Ebolavirus-host cell interactionsEb

Ebolavirus-host cell interactions
Ebolavirus infection is associated with a high mortality rate and the public’s fear of ebolavirus infection makes this virus a bioterror concern. There are no effective treatments for Ebola infection. The ongoing research in my lab addresses three important questions regarding ebolavirus glycoprotein (GP) interactions with the host. First, what are the cellular factors required for ebolavirus entry? Second, how does ebolavirus GP antagonize the function of the cellular antiviral factor Tetherin? Third, does ebolavirus GP employ a novel mechanism of steric occlusion to mediate surface protein down-modulation and what is the effect of GP expression on immune recognition? Answers to these questions will provide important new information about how ebolavirus interacts with the host. In addition, these studies are likely to suggest new therapeutic or prophylactic strategies to combat ebolavirus infection. Finally, the proposed steric shielding model for surface protein down-regulation by ebolavirus represents a novel mechanism for a viral glycoprotein affecting host cell function and may also be informative for cellular mucin proteins involved in metastatic cancer.
We are taking two approaches to identify host factors needed for ebolavirus infection. First, we selected infection resistant, pseudohaploid Chinese Hamster Ovary (CHO) cells utilizing a recombinant Vesicular Stomatitis Virus encoding ebolavirus GP (VSV-EboGP) and identified four cell lines resistant to GP-mediated viral entry. In four lines examined, we found distinct mutations in the Niemann-Pick Type C1 (NPC1) gene, resulting in loss of protein expression. NPC1 mutations that affected cholesterol regulation were not identified in our screen suggesting a more direct requirement for NPC1 in ebolavirus entry. How NPC1 mediates ebolavirus infection is currently under study. In a second approach, human haploid cells mutagenized by insertional inactivation with a retroviral vector have been screened using VSV-EboGP. The mechanism(s) by which these candidate genes impair viral entry are being explored using cell biological and microscopic methods.
We demonstrated that ebolavirus virions are retained by the cellular restriction factor Tetherin and that ebolavirus glycoprotein (GP) relieves this restriction.
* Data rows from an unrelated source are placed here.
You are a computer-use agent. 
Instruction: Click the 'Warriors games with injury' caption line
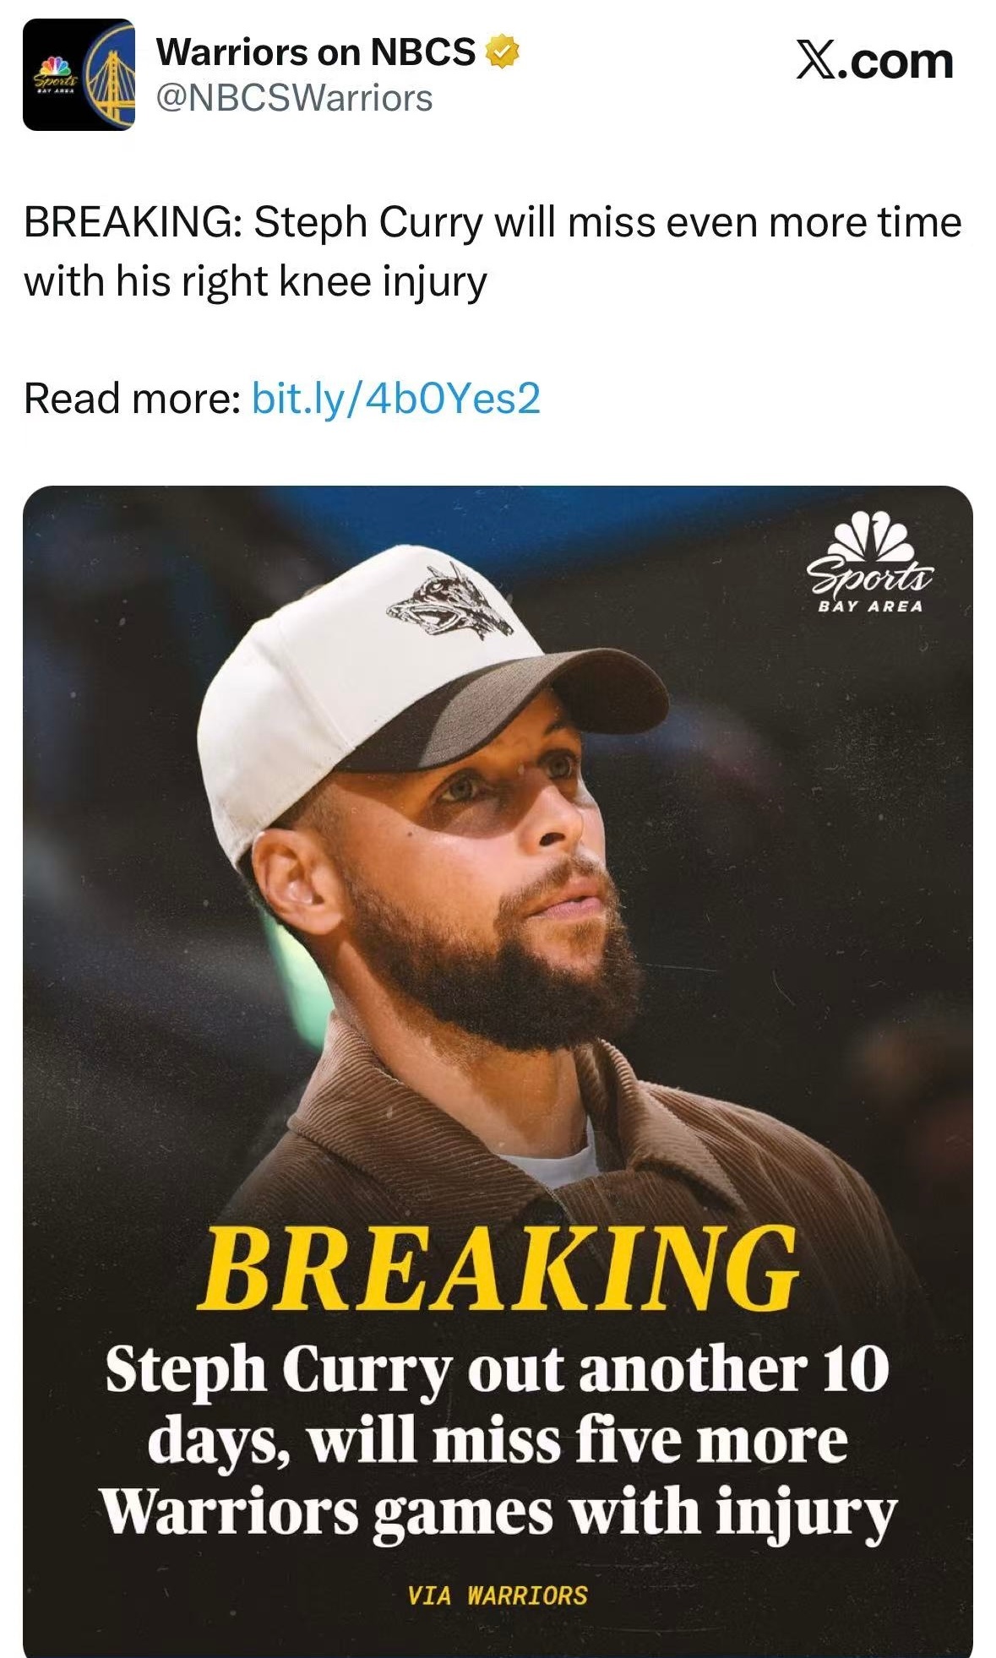coord(498,1511)
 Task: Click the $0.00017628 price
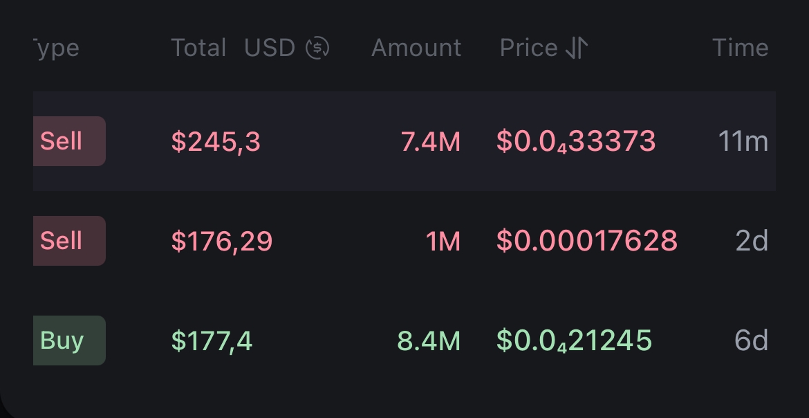coord(587,242)
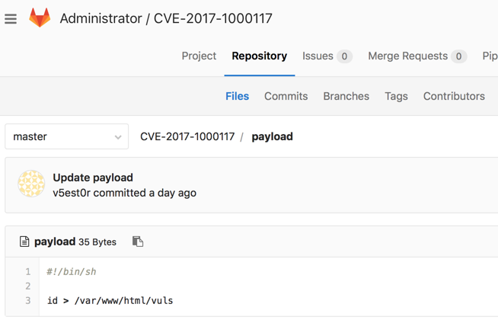Click v5est0r's avatar image
Viewport: 498px width, 320px height.
31,184
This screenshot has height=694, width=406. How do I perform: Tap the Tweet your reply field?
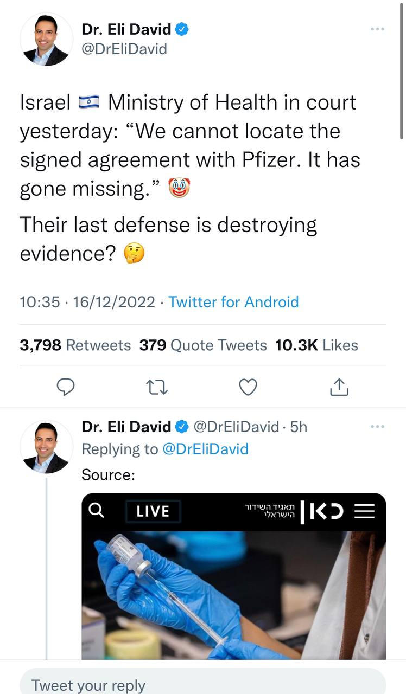point(202,684)
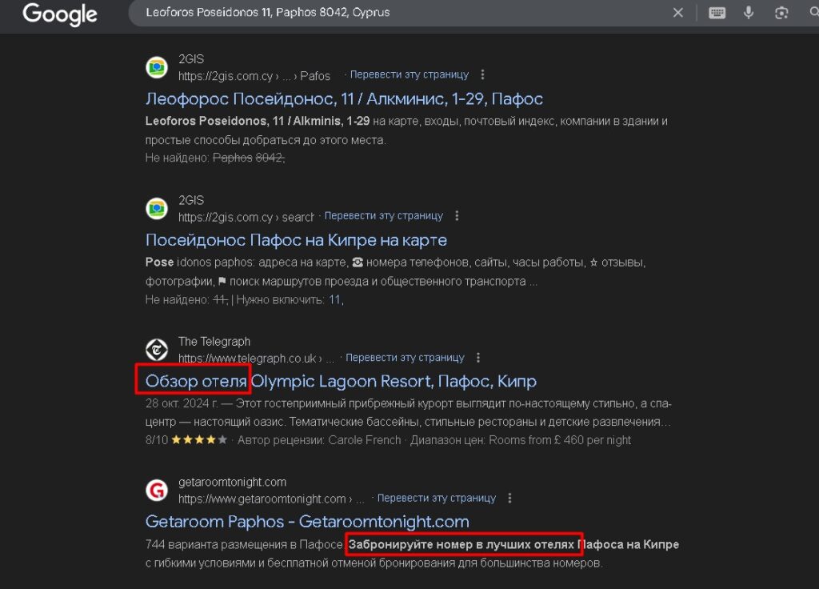Click The Telegraph site favicon

click(x=157, y=350)
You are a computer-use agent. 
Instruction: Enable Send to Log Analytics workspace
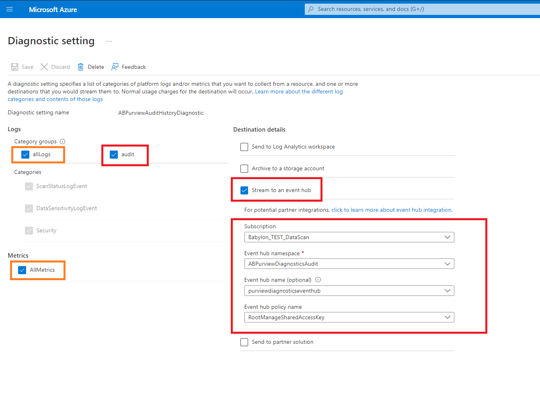tap(244, 147)
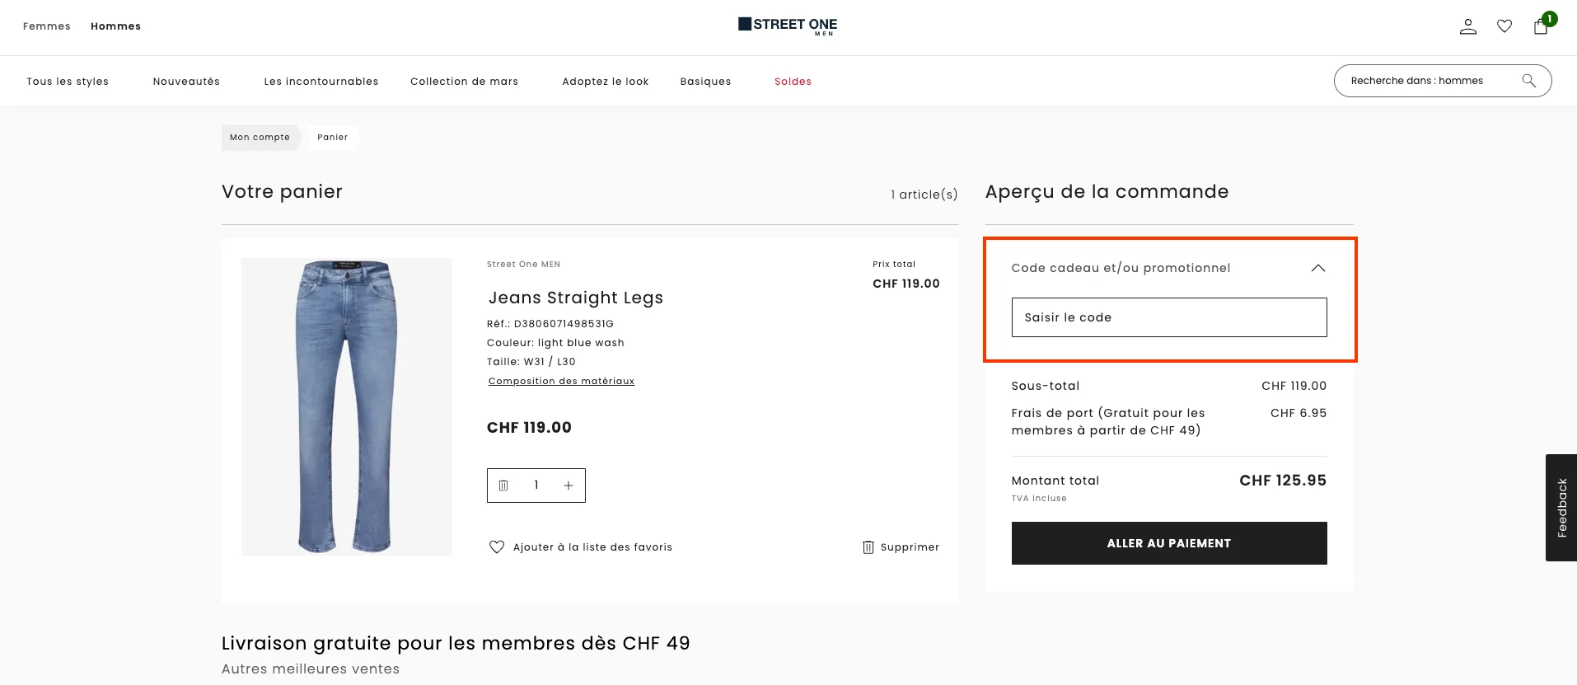The image size is (1577, 685).
Task: Click the trash icon inside the quantity selector
Action: [x=504, y=485]
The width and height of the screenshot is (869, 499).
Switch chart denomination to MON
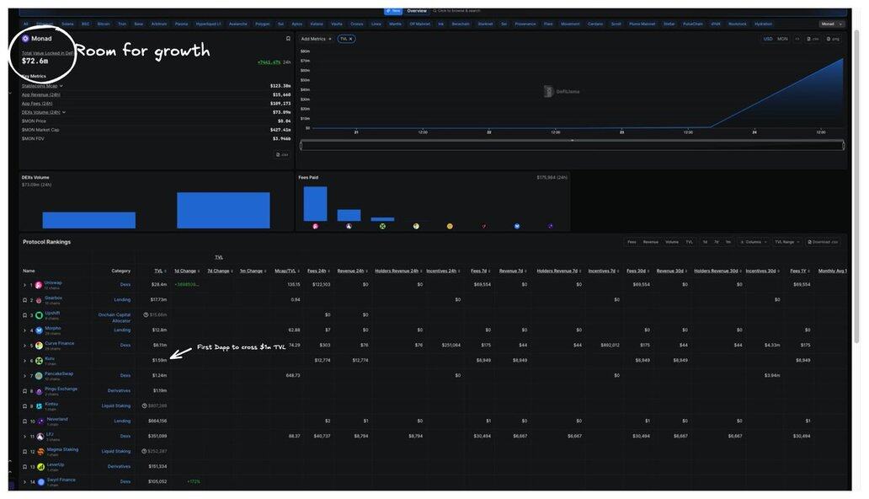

We are examining the features and mechanisms by which ebolavirus GP counteracts Tetherin. Several primate lentiviruses and HIV-2 also utilize their envelope glycoproteins to antagonize Tetherin activity and we are comparing their mechanism(s) to that of Ebolavirus GP.
Ebolavirus glycoprotein expression causes an apparent down modulation of host cell surface proteins leading to loss of cellular adhesion and significantly diminished surface levels of MHC and several other host proteins. The striking down-regulation of class I MHC, and a potential role in loss of cell-cell adhesion leading to hemorrhage, suggest a role for GP in the pathology of ebolavirus infection. Surface protein down modulation is caused by a large mucin-like domain within ebolavirus GP. We recently demonstrated that this region within the ebolavirus glycoprotein acts as a steric shield to block surface accessibility. This model is supported by the published X-ray structure of ebolavirus GP. Importantly, steric occlusion represents a novel mechanism by which a viral glycoprotein impairs recognition of cellular surface proteins and, as we demonstrated, impairs MHC I-mediated immune cell recognition of GP expressing cells. We are currently investigating whether ebolavirus GP steric occlusion occurs on other cells types and affect innate as well as adaptive immune responses.